L’autre jour, j’étais en ligne pour payer et la personne en arrière de moi me parlait en anglais. C’est alors que je lui ai demandé poliment pourquoi il n’apprenait pas à parler ou à essayer de comprendre le français ? Savez-vous ce qu’il m’a répondu? « I don’t have to ! ». Et c’est vrai, il n’en a pas besoin car il reçoit tous les services dans sa langue. Il peut aller à l’hôpital George Dumont, dans une entreprise ou magasin francophone, n’importe où il sera servi en anglais. Mais nous, les Acadiens, n’avons pas ce même privilège. Pourquoi ?

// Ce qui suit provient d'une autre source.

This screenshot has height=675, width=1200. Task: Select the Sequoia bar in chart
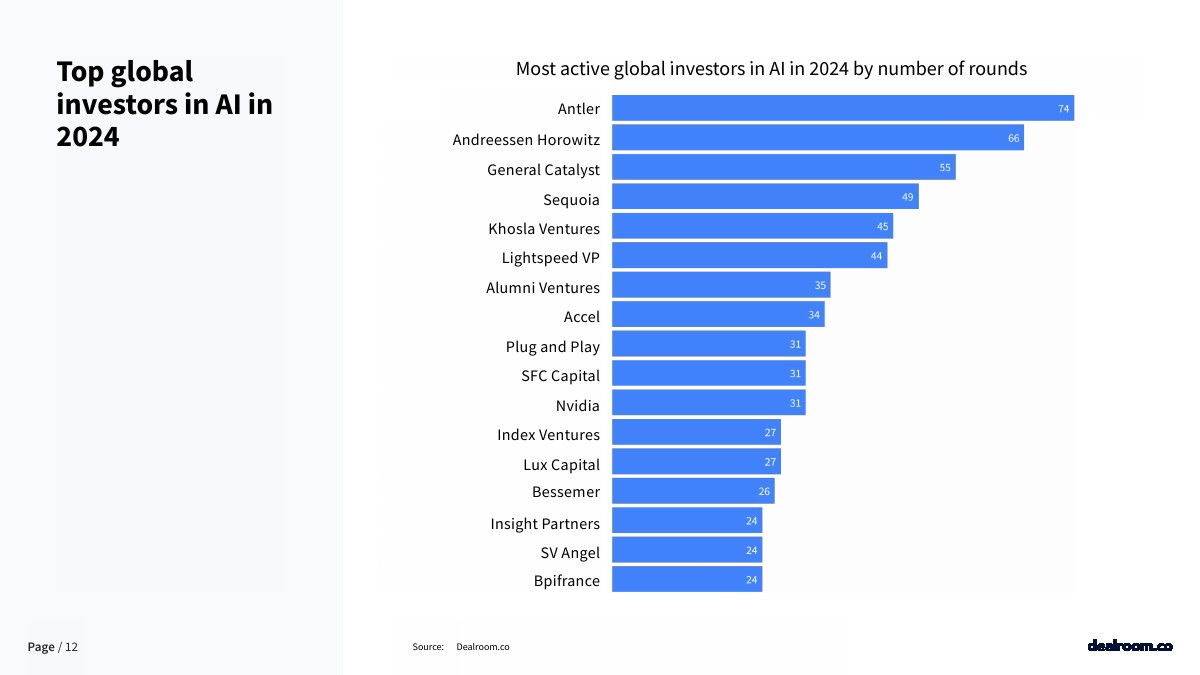pos(764,197)
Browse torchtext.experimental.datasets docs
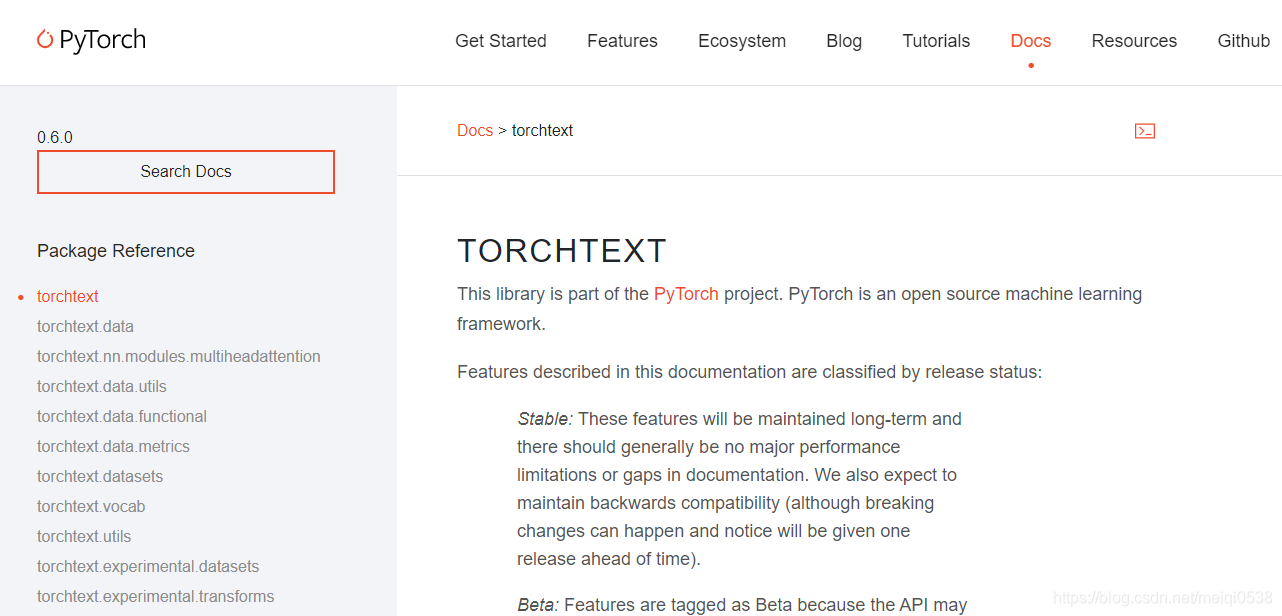1282x616 pixels. [x=148, y=566]
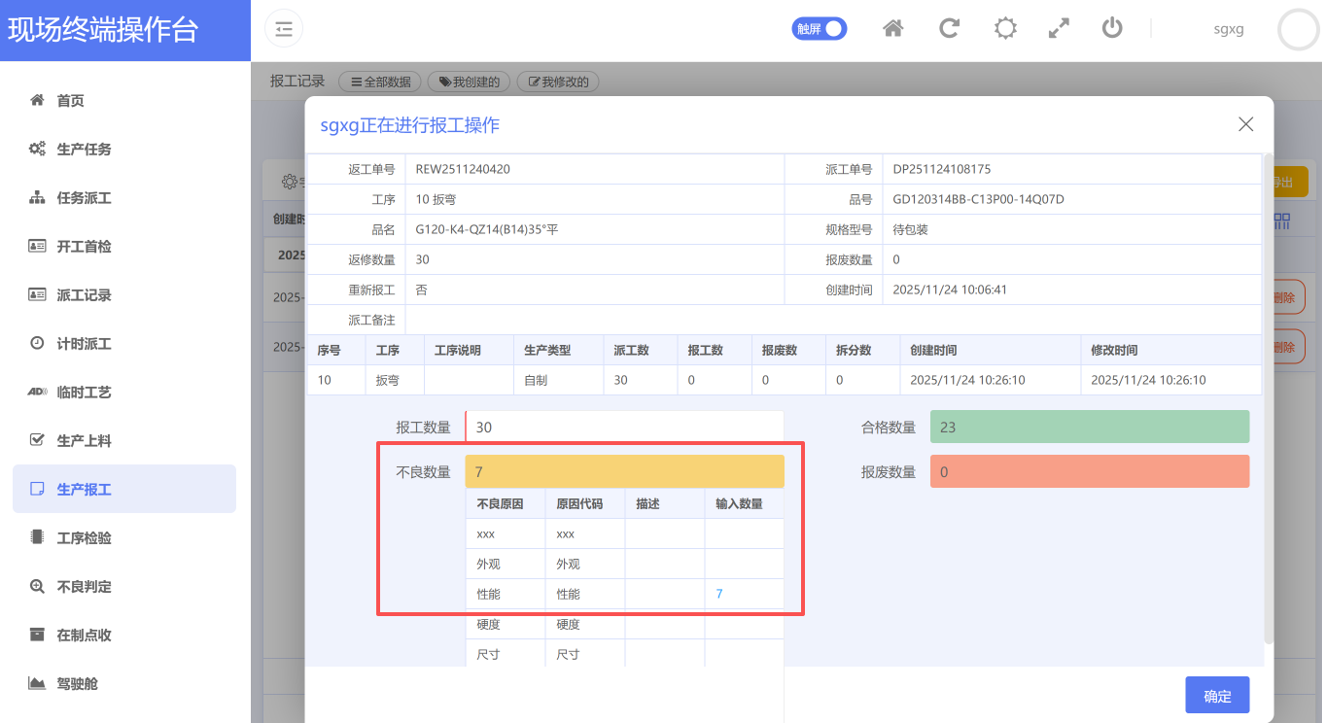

Je ne suis pas contre les anglophones, ils ont droit à parler dans leur langue, mais nous aussi nous devrions avoir les mêmes droits mais hélas nous continuons d’accepter de cacher notre identité et notre français.
Où sont les bilingues dans notre province ? Je pense que les seuls bilingues sont les Acadiens et un très petit nombre d’anglophones.
Je veux me faire servir dans ma langue. Et je demanderai à tous les employeurs d’embaucher des individus qui peuvent comprendre les deux langues.
Quand je m’adresse ou parle à un anglophone, je lui parle en français, il devrait comprendre et lui me parle en anglais et ont devrait se comprendre. C’est ça être bilingue : c’est une question de respect mutuel. Nous avons les mêmes droits et nous avons le droit d’être compris et servi dans notre langue.
L’autre jour, dans une banque, un individu reçoit un formulaire en français et c’est là qu’il réagit avec fureur : « I am English and I demand to have my application in English! » Ferions-nous la même chose? J’ai des doutes.
Alors je demande à tous les Acadiens, à tous les individus anglophones d’accepter que nous vivions dans une province bilingue et de respecter nos droits, et aux francophones d’exiger de se faire servir dans leur langue.